The general internal construction of the prismatic cell is similar to the cylindrical cell except the single positive and negative electrodes are now replaced by multiple electrode sets. Thus the trade-off for improved packaging in select applications is increased complexity in cell assembly with the corresponding increases in production cost.
Both cylindrical and prismatic nickel-metal hydride cells are typically two-piece sealed designs with metallic cases and tops that are electrically insulated from each other. The case serves as the negative terminal for the cell while the top is the positive terminal. Some finished cell designs, may use a plastic insulating wrapper shrunk over the case to provide electrical isolation between cells in typical battery applications.

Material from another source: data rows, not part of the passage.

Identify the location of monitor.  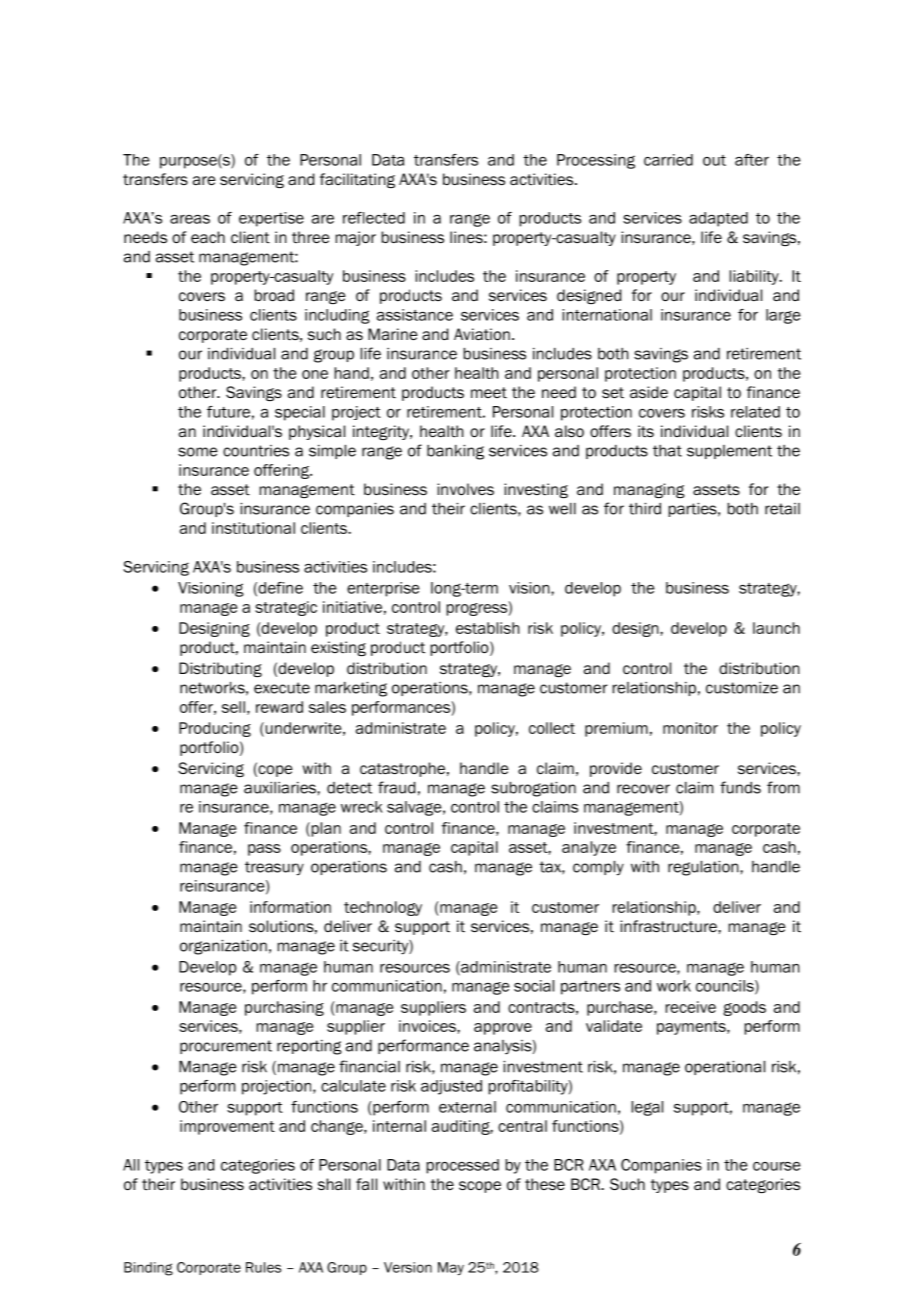
(690, 728).
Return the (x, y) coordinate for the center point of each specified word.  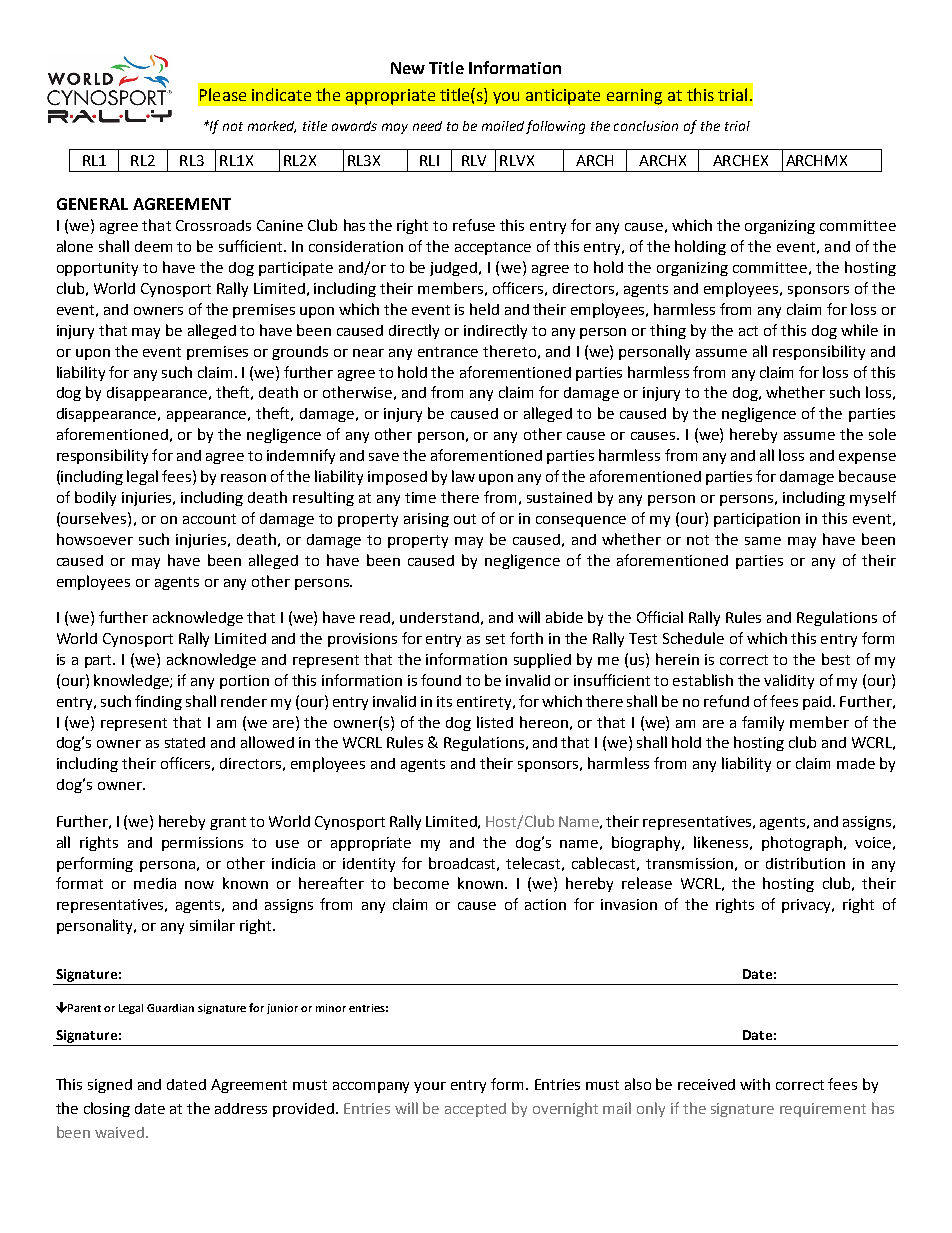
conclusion (646, 126)
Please (223, 94)
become (421, 883)
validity (789, 681)
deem (153, 246)
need (427, 126)
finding (158, 702)
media (155, 883)
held (484, 309)
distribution (805, 863)
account (209, 519)
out (465, 519)
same (763, 541)
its (444, 701)
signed (110, 1086)
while (859, 330)
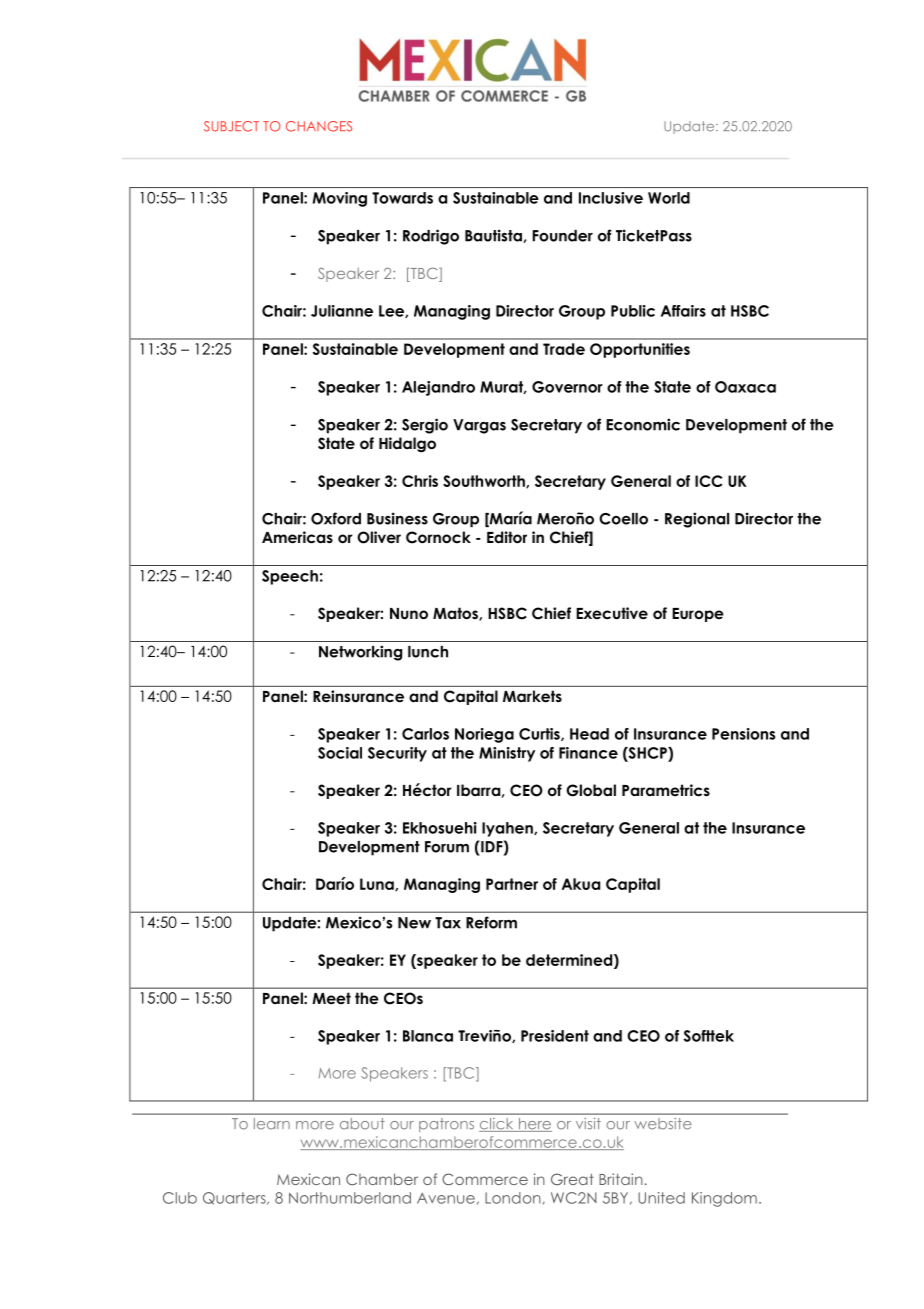  What do you see at coordinates (698, 615) in the screenshot?
I see `Europe` at bounding box center [698, 615].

In variation of this design, nickel-metal hydride cells are also being produced in prismatic versions such as that illustrated in Figure 2. The prismatic cells may fit more easily into volume-critical applications.
Fig.4 Structure Design of the Button type cell
BOKA Ni-MH batteries range in type from standard batteries to fast-charge batteries, or high temperature batteries for exclusive use as in capacity from 65 mAh to 25 Ah to meet diverse user requirements. Though each type has its own structural design according to its required performance, the basic structural design is identical.Fig.4 illustrated Construction of BOKA Button Battery.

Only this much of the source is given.